===== 页面 =====
Leetcode569. 员工薪水中位数（困难）

难题确实难，但很有意思。
题目
Employee 表包含所有员工。Employee 表有三列：员工Id，公司名和薪水。

+-----+------------+--------+
|Id   | Company    | Salary |
+-----+------------+--------+
|1    | A          | 2341   |
|2    | A          | 341    |
|3    | A          | 15     |
|4    | A          | 15314  |
|5    | A          | 451    |
|6    | A          | 513    |
|7    | B          | 15     |
|8    | B          | 13     |
|9    | B          | 1154   |
|10   | B          | 1345   |
|11   | B          | 1221   |
|12   | B          | 234    |
|13   | C          | 2345   |
|14   | C          | 2645   |
|15   | C          | 2645   |
|16   | C          | 2652   |
|17   | C          | 65     |
+-----+------------+--------+

请编写SQL查询来查找每个公司的薪水中位数。挑战点：你是否可以在不使用任何内置的SQL函数的情况下解决此问题。
===== 提供的数据行 =====
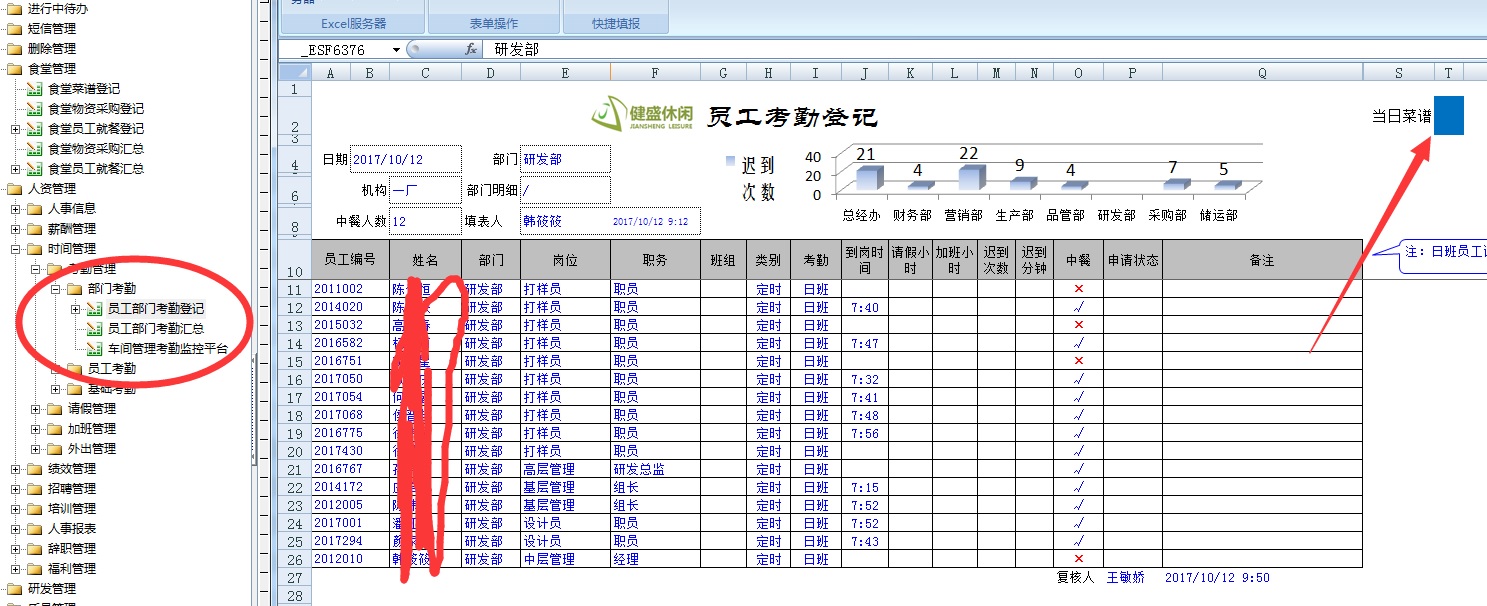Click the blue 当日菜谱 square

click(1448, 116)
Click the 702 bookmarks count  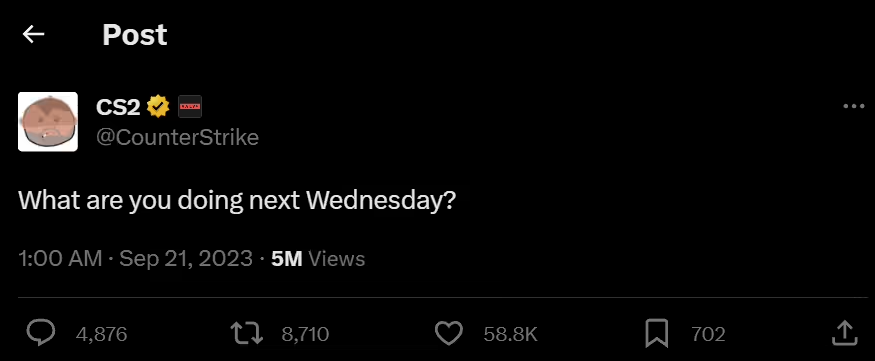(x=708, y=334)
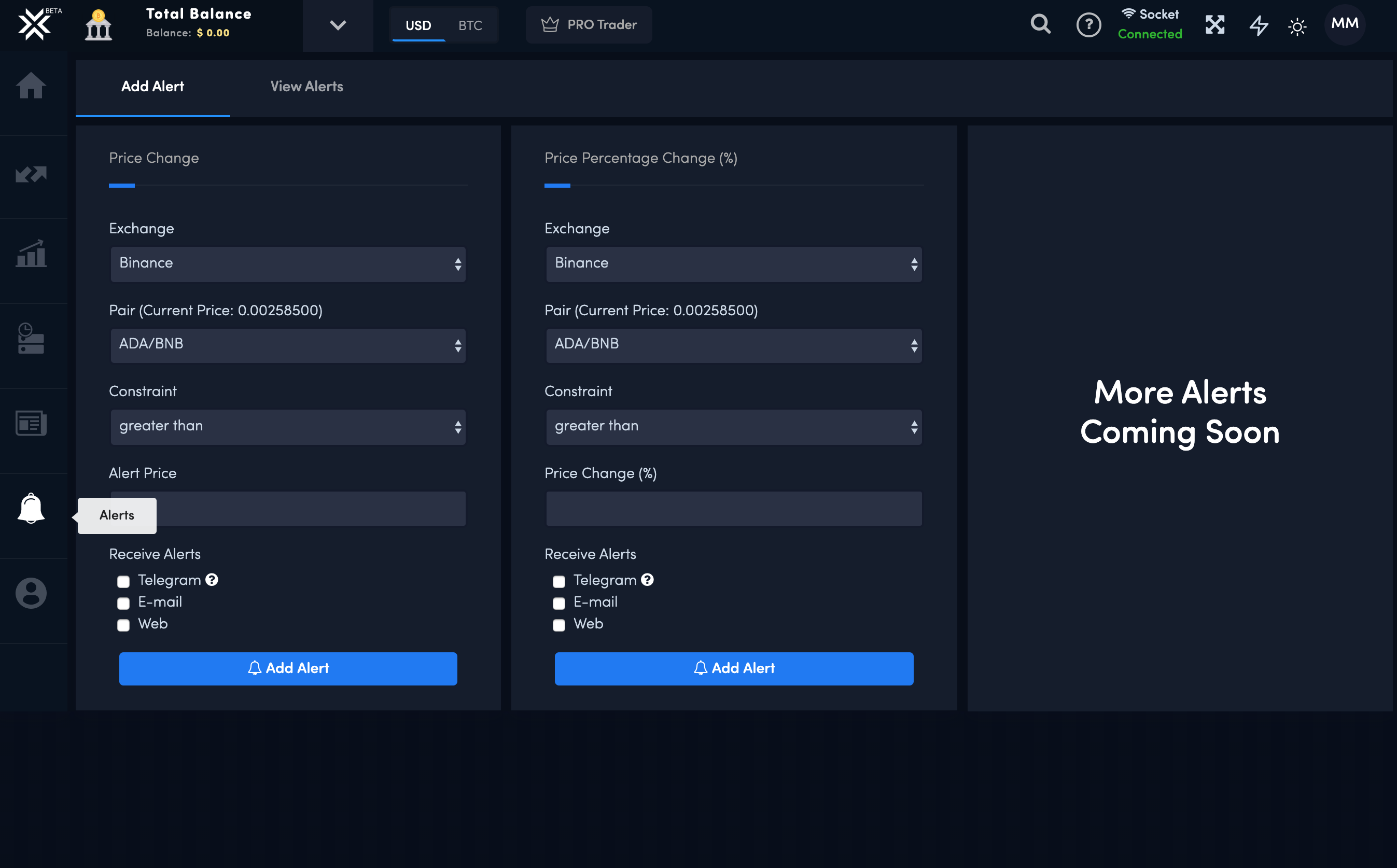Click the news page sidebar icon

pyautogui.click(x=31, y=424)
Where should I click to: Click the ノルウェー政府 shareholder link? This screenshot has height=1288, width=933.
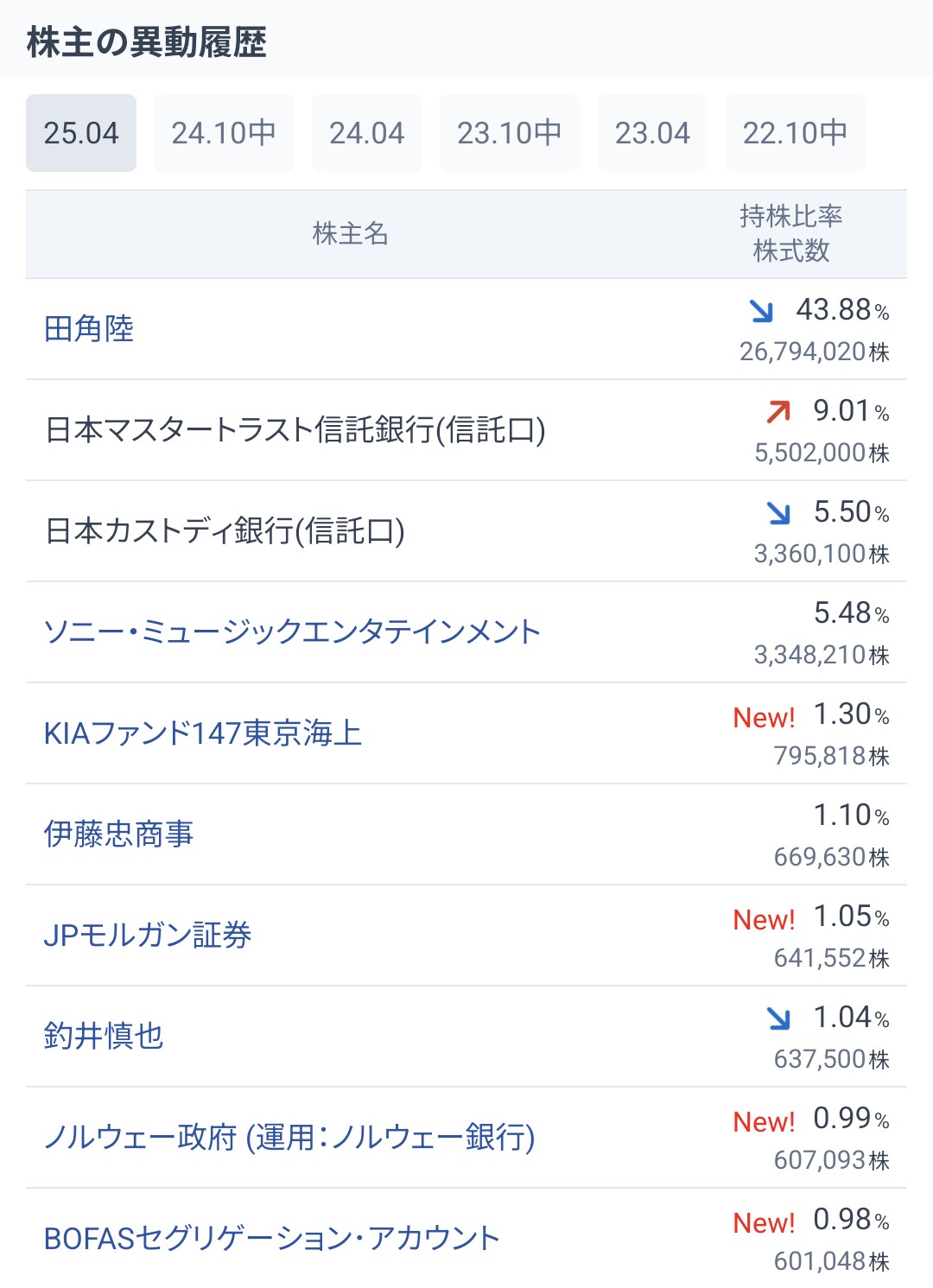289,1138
=====
===== 提供的数据行 =====
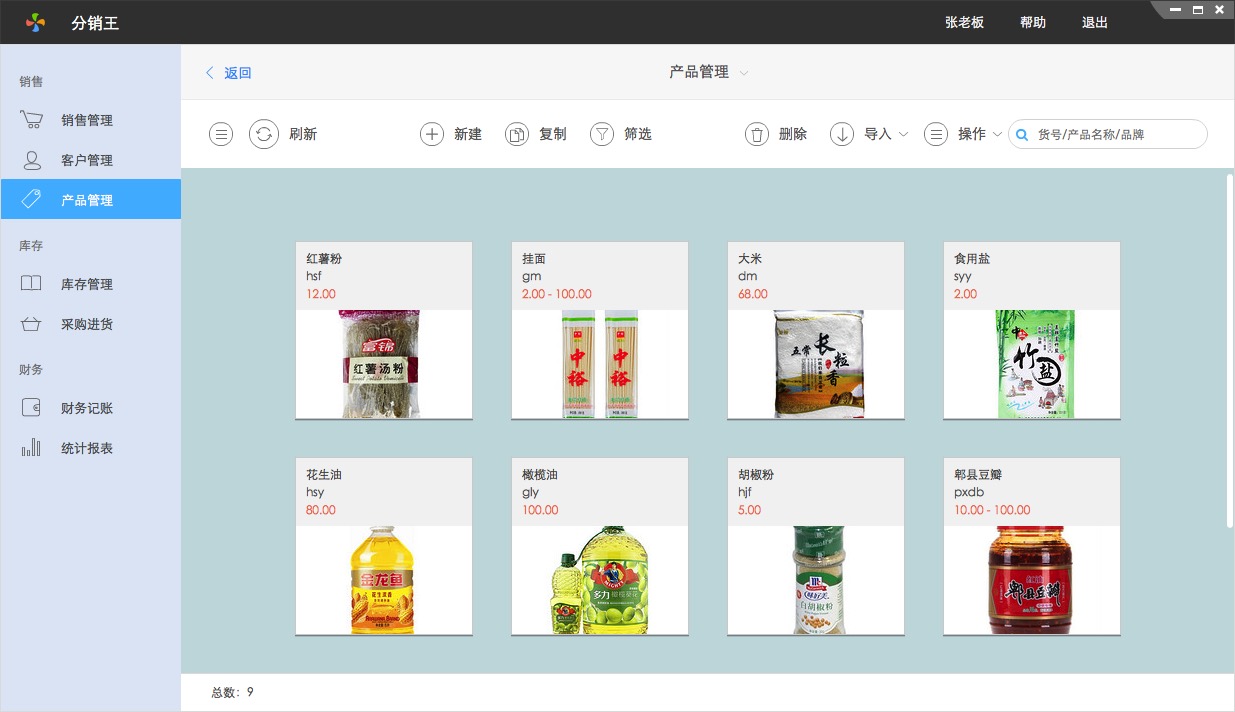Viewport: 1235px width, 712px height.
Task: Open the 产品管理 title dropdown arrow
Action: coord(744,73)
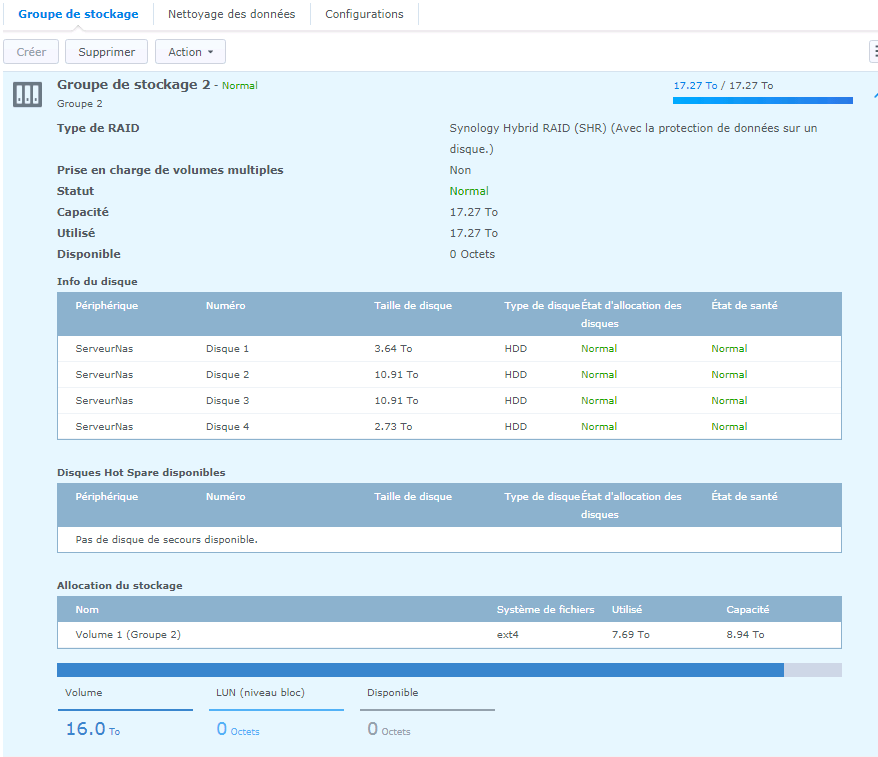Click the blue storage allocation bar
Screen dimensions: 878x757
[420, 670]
=====
• _任务目标_:
把上面讲员工薪水中位数的页面从头到尾一字不差地照录下来。 这些数据行是从别的地方来的。

• _完整答案_:
Leetcode569. 员工薪水中位数（困难）

难题确实难，但很有意思。
题目
Employee 表包含所有员工。Employee 表有三列：员工Id，公司名和薪水。

+-----+------------+--------+
|Id   | Company    | Salary |
+-----+------------+--------+
|1    | A          | 2341   |
|2    | A          | 341    |
|3    | A          | 15     |
|4    | A          | 15314  |
|5    | A          | 451    |
|6    | A          | 513    |
|7    | B          | 15     |
|8    | B          | 13     |
|9    | B          | 1154   |
|10   | B          | 1345   |
|11   | B          | 1221   |
|12   | B          | 234    |
|13   | C          | 2345   |
|14   | C          | 2645   |
|15   | C          | 2645   |
|16   | C          | 2652   |
|17   | C          | 65     |
+-----+------------+--------+

请编写SQL查询来查找每个公司的薪水中位数。挑战点：你是否可以在不使用任何内置的SQL函数的情况下解决此问题。